# [What you should do]
Reproduce all of the data exactly as written.

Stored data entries
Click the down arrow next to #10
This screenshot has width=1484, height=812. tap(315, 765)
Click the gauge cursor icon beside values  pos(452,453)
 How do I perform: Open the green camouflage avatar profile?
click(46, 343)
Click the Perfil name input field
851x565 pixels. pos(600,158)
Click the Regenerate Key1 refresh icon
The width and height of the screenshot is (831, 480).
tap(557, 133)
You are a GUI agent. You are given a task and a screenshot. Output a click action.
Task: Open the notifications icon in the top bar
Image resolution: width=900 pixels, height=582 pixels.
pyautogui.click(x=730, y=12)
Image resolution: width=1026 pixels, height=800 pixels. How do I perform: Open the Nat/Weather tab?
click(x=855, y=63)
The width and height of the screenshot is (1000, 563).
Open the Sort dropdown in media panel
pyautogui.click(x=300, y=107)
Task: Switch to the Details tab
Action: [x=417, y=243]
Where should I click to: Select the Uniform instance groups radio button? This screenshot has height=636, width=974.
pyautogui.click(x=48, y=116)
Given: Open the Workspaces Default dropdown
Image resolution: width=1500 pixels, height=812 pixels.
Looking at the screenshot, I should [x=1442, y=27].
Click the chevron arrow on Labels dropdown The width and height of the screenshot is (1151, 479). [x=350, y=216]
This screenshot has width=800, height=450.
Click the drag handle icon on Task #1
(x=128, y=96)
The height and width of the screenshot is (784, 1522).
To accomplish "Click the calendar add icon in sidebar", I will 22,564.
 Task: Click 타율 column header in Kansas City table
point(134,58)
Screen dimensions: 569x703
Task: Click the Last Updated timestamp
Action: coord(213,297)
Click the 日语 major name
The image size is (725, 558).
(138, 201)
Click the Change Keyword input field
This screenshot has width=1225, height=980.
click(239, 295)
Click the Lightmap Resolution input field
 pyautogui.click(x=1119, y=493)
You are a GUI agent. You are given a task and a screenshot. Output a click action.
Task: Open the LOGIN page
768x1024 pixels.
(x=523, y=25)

# [Your solution]
Click the down arrow next to #10
This screenshot has width=1484, height=812. tap(315, 765)
Click the gauge cursor icon beside values  pos(452,453)
 How do I perform: Open the green camouflage avatar profile?
click(46, 343)
Click the Perfil name input field
851x565 pixels. pos(600,158)
Click the Regenerate Key1 refresh icon
The width and height of the screenshot is (831, 480).
tap(557, 133)
You are a GUI agent. You are given a task and a screenshot. Output a click action.
Task: Open the notifications icon in the top bar
Image resolution: width=900 pixels, height=582 pixels.
pyautogui.click(x=730, y=12)
Image resolution: width=1026 pixels, height=800 pixels. How do I perform: Open the Nat/Weather tab?
click(x=855, y=63)
The width and height of the screenshot is (1000, 563).
Open the Sort dropdown in media panel
pyautogui.click(x=300, y=107)
Task: Switch to the Details tab
Action: [x=417, y=243]
Where should I click to: Select the Uniform instance groups radio button? This screenshot has height=636, width=974.
pyautogui.click(x=48, y=116)
Given: Open the Workspaces Default dropdown
Image resolution: width=1500 pixels, height=812 pixels.
Looking at the screenshot, I should [x=1442, y=27].
Click the chevron arrow on Labels dropdown The width and height of the screenshot is (1151, 479). [x=350, y=216]
This screenshot has width=800, height=450.
Click the drag handle icon on Task #1
(x=128, y=96)
The height and width of the screenshot is (784, 1522).
To accomplish "Click the calendar add icon in sidebar", I will 22,564.
 Task: Click 타율 column header in Kansas City table
point(134,58)
Screen dimensions: 569x703
Task: Click the Last Updated timestamp
Action: coord(213,297)
Click the 日语 major name
The image size is (725, 558).
(138, 201)
Click the Change Keyword input field
This screenshot has width=1225, height=980.
click(239, 295)
Click the Lightmap Resolution input field
 pyautogui.click(x=1119, y=493)
You are a GUI agent. You are given a task and a screenshot. Output a click action.
Task: Open the LOGIN page
768x1024 pixels.
(x=523, y=25)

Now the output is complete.